Greensboro’s push to reinstall red-light cameras stalled before a single ticket could be issued, leaving city leaders to explain what will now address dangerous intersections across the city. The plan was scrapped after officials could not reach a contract agreement, ending a proposal that had been billed as a traffic-safety measure.
City Council had approved the system on Aug. 19, 2025, calling for five cameras at high-risk intersections in Greensboro. The program was expected to cost nearly $1 million, and violations would have carried a $50 civil fine, with 90% of the revenue going to Guilford County Schools. By January 2026, crash data and fatalities were already being used to help determine where the cameras would go.

The contract breakdown leaves Greensboro without the automated enforcement tool it had spent months preparing. It also pushes the city back toward older and less visible options: officer enforcement, signal timing, roadway redesign and public education. The city’s Comprehensive Safety Action Plan, adopted by the Greensboro Urban Area Metropolitan Planning Organization on April 29, 2026, was built from crash data, roadway conditions and input from community stakeholders, and now stands as the clearest existing framework for reducing crashes.

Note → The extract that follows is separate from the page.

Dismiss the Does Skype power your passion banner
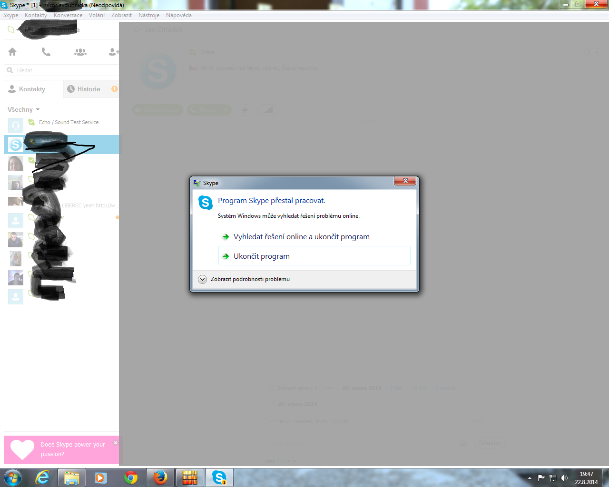 115,443
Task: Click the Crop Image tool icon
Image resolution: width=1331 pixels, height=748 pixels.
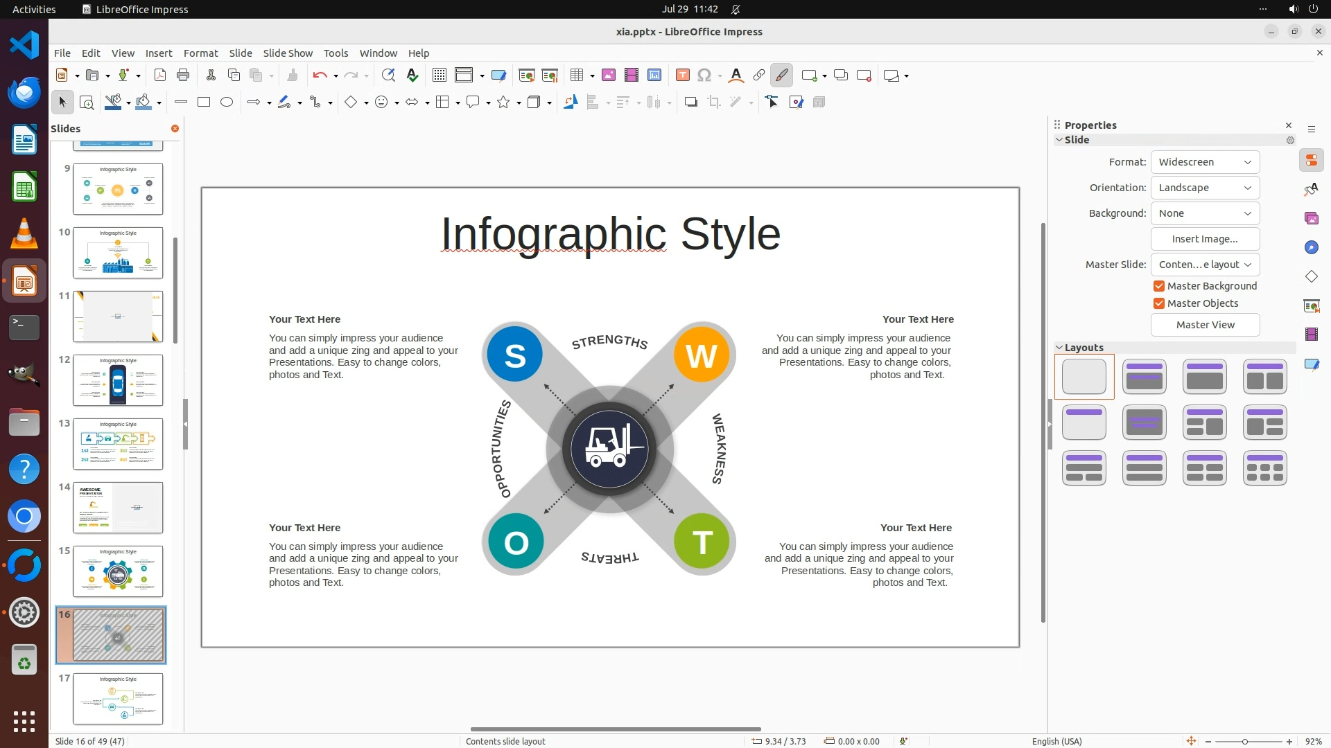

The legal footing for camera enforcement remains in state law. North Carolina General Statute 160A-300.1 allows municipalities to use traffic control photographic systems for civil enforcement, requires warning signs within 300 feet of the camera location, and sets a $50 civil penalty with no driver points or insurance points. That means Greensboro can still use the tool in the future if it can settle the practical and political terms.

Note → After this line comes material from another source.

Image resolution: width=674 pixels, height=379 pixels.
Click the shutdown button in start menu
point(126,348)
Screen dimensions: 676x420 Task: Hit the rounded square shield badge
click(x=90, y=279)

The city has walked this road before. Greensboro shut down its previous red-light camera program in 2005 after a court decision required 90% of the revenue to go to Guilford County Schools, leaving the city with only 10% of the proceeds. That history helped fuel the debate around the revived plan, which again drew both support from residents who wanted safer intersections and criticism from those who saw the cameras as a costly enforcement tactic.
For now, the contract impasse has done what public debate and planning could not: it stopped the cameras before deployment. The question for Greensboro is whether the safety problem that justified the proposal will be met with a credible substitute, or whether the city has only delayed a difficult decision about how to protect drivers, pedestrians and cyclists at its most dangerous intersections.